--- Dataset extract Enclosed Below ---

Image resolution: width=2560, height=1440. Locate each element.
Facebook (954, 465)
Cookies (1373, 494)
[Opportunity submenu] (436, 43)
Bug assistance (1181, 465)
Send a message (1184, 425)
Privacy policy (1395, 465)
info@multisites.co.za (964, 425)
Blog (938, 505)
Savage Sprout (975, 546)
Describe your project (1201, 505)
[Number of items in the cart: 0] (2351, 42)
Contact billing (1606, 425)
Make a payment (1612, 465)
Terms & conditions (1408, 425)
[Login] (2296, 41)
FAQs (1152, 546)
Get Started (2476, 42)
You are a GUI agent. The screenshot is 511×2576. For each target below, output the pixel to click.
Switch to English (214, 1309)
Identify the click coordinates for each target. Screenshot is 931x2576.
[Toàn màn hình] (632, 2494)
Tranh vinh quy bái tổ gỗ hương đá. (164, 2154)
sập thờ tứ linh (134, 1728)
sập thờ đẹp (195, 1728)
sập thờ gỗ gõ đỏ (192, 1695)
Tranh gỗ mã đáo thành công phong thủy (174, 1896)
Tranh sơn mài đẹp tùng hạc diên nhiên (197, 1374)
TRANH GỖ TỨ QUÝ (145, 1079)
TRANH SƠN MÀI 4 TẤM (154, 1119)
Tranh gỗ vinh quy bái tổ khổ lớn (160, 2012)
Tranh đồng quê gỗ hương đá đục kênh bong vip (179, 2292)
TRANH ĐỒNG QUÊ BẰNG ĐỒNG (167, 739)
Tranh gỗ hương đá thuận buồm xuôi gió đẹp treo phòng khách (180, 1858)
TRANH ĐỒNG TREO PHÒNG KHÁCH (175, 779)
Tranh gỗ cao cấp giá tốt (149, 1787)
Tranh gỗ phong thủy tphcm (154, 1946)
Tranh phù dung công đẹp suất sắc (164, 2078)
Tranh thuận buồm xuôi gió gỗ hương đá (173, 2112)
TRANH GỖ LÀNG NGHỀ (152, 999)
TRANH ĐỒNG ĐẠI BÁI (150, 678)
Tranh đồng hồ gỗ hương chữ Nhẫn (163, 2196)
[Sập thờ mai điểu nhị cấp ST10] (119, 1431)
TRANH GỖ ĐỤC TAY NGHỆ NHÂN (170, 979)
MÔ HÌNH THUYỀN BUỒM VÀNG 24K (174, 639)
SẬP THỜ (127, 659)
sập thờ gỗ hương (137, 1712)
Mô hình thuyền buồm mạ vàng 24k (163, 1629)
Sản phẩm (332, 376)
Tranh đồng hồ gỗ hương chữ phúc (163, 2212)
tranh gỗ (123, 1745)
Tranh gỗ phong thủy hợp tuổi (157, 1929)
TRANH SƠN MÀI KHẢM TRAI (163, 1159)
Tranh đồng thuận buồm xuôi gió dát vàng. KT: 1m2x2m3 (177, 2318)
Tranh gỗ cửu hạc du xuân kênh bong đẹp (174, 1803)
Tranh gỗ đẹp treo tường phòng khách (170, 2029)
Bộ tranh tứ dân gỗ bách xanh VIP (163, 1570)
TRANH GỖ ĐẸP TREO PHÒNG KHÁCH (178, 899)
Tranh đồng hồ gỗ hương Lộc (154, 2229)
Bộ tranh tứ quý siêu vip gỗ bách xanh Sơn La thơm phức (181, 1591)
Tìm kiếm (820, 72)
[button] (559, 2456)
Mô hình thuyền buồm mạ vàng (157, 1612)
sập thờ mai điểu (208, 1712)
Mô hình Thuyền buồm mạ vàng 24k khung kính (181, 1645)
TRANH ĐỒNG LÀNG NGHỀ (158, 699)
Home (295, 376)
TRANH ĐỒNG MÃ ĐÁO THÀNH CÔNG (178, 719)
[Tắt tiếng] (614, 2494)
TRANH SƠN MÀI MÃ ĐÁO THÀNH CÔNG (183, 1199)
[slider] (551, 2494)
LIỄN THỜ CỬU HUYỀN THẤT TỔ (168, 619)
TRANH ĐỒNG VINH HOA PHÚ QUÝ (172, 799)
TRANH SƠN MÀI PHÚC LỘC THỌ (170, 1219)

--- End of Enclosed Dataset extract ---

» What the task requires
Print exactly the lines from the beginning of the entries through the line with "Switch to English (214, 1309)". Output nothing more.

» Response to this exercise
Image resolution: width=2560, height=1440. Locate each element.
Facebook (954, 465)
Cookies (1373, 494)
[Opportunity submenu] (436, 43)
Bug assistance (1181, 465)
Send a message (1184, 425)
Privacy policy (1395, 465)
info@multisites.co.za (964, 425)
Blog (938, 505)
Savage Sprout (975, 546)
Describe your project (1201, 505)
[Number of items in the cart: 0] (2351, 42)
Contact billing (1606, 425)
Make a payment (1612, 465)
Terms & conditions (1408, 425)
[Login] (2296, 41)
FAQs (1152, 546)
Get Started (2476, 42)
You are a GUI agent. The screenshot is 511×2576. For each target below, output the pixel to click.
Switch to English (214, 1309)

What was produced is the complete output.